Optional DuckDB SQL expression used to filter canonical addresses after load (for prepared folders) or directly on the provided canonical relation.

None
addresses_to_match Union[DuckDBPyRelation, list[AddressRecord], list[dict]]

Messy addresses to resolve. Can be a DuckDBPyRelation, a list of AddressRecord, or a list of dicts with address_concat, postcode, and unique_id fields.

required
con DuckDBPyConnection

DuckDB connection to use for all operations.

required
stages Optional[list[MatchingStage]]

Optional list of MatchingStage instances defining the matching pipeline.

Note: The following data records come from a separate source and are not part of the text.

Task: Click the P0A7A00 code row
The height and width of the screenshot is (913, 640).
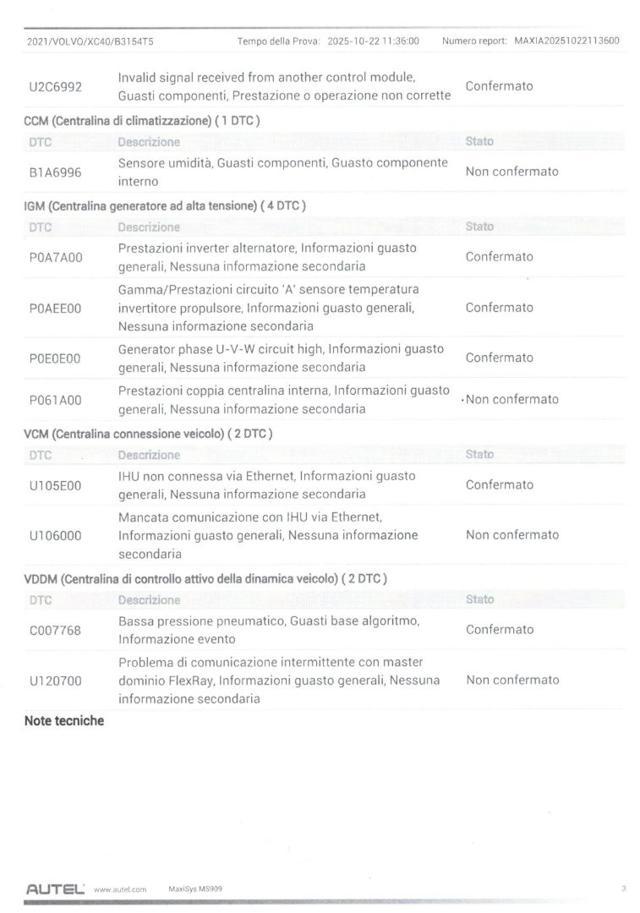Action: click(x=55, y=257)
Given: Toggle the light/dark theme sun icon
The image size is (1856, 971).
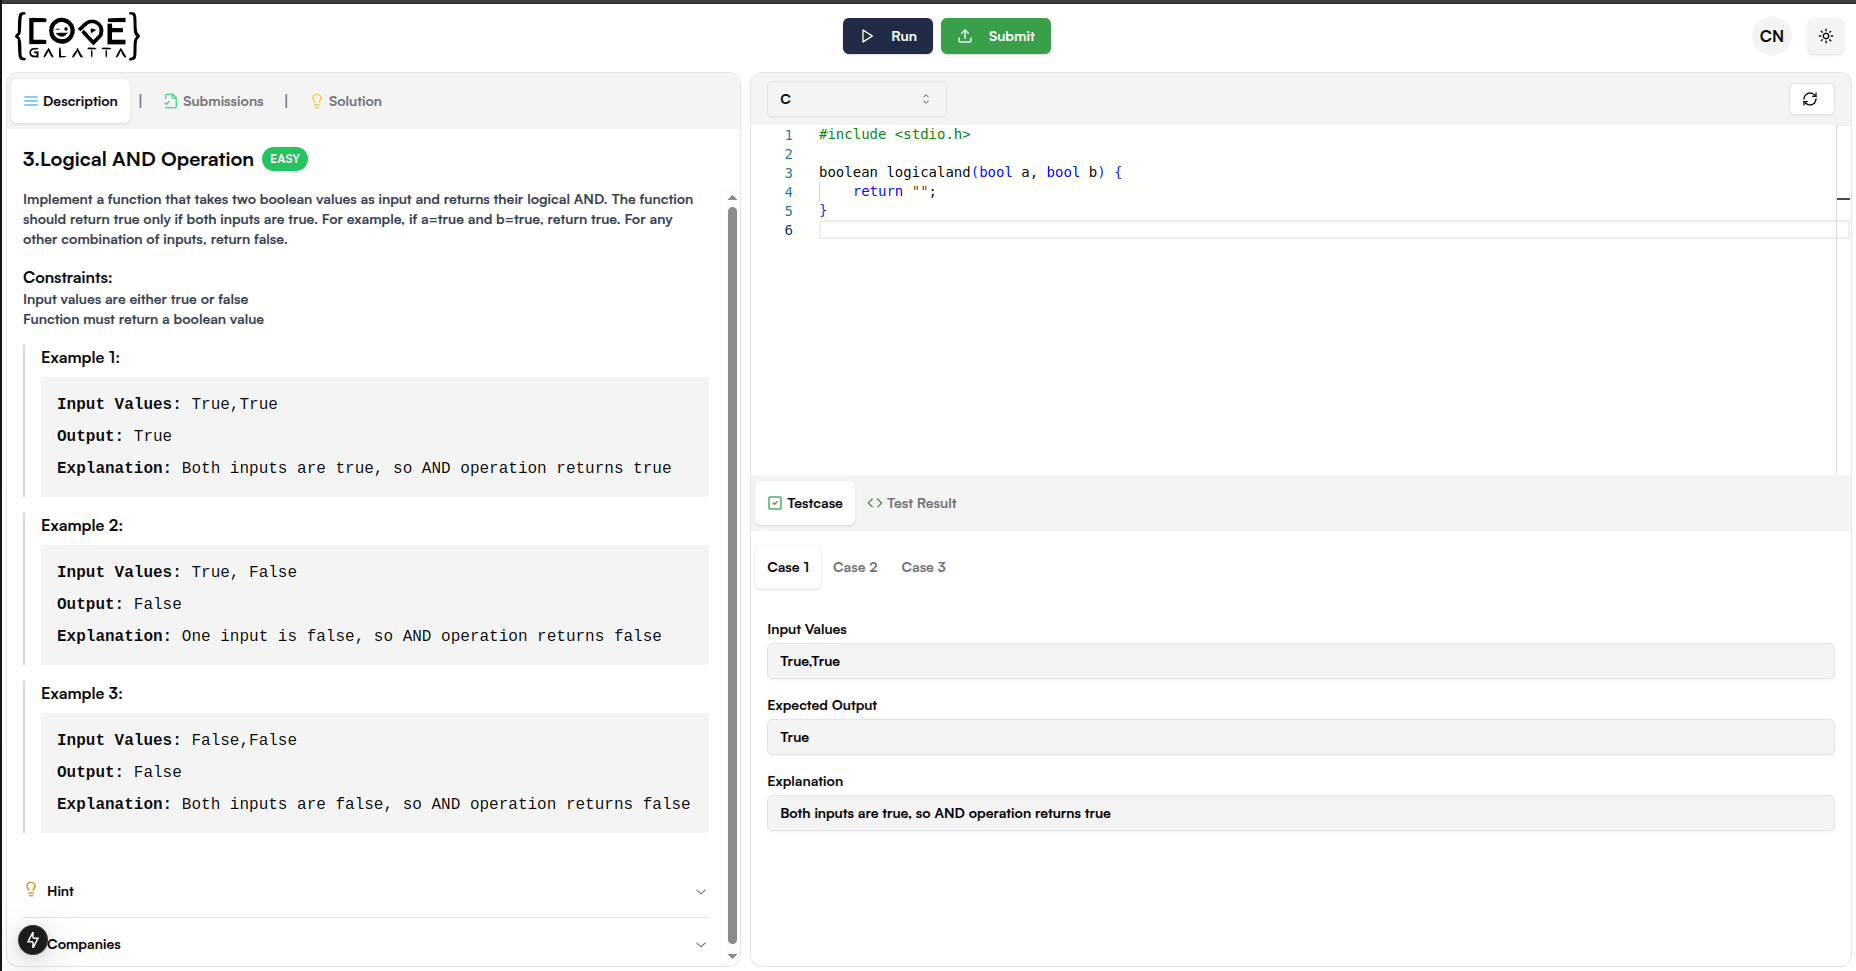Looking at the screenshot, I should [1826, 36].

Defaults to exact match followed by Splink.

None
debug_options Optional[DebugOptions]

Optional DebugOptions to control debug output and logging.

None

Examples:

Simple matching:

import duckdb
from uk_address_matcher import AddressMatcher

con = duckdb.connect()
canonical = con.read_parquet("./canonical.parquet")
messy = con.read_parquet("./messy.parquet")

matcher = AddressMatcher(
    canonical_addresses=canonical,
    addresses_to_match=messy,
    con=con,
)
result = matcher.match()

Custom stages:

from uk_address_matcher import (
    AddressMatcher, ExactMatchStage, UniqueTrigramStage, SplinkStage,
)

matcher = AddressMatcher(
    canonical_addresses=canonical,
    addresses_to_match=messy,
    con=con,
    stages=[
        ExactMatchStage(),
        UniqueTrigramStage(),
        SplinkStage(),
    ],
)
result = matcher.match()

Pre-prepared canonical data:

matcher = AddressMatcher(
    canonical_addresses="./prepared_addressbase",
    addresses_to_match=messy,
    con=con,
)
result = matcher.match()

__init__(canonical_addresses, addresses_to_match, *, canonical_address_filter=None, con, stages=None, debug_options=None)

match()

Runs the full matching pipeline.

Each stage is executed in sequence. Earlier stages consume easy matches; later stages handle the remainder.

Returns:

Type Description
MatchResult

A MatchResult wrapper around the final DuckDB relation, including

MatchResult

unique_id, resolved_canonical_id, match_reason, and any

MatchResult

additional columns produced by the stages.

available_stages() classmethod

All registered MatchingStage subclasses.

Delegates to MatchingStage.available_stages() which walks the subclass tree dynamically, so newly added stages are picked up automatically without maintaining a hard-coded list.

Results

MatchResult

MatchResult dataclass

Wraps match output with connection-scoped inspection helpers.

Access the underlying DuckDB relation via .matches().

Key methods

match_metrics - match-reason breakdown with counts and percentages. match_reasons - distinct match-reason values. splink_predictions - raw Splink predictions table (requires SplinkStage).

matches(*, all_columns=False)

The underlying DuckDB relation containing match results.

Parameters:

Name Type Description Default
all_columns bool

When True, return every column. By default only the key result columns are returned.

False

match_metrics(*, order='descending')

Match-reason breakdown with counts and percentages

Splink predictions as a DuckDB relation.

Use ukam_ids to filter on the input-side identifier.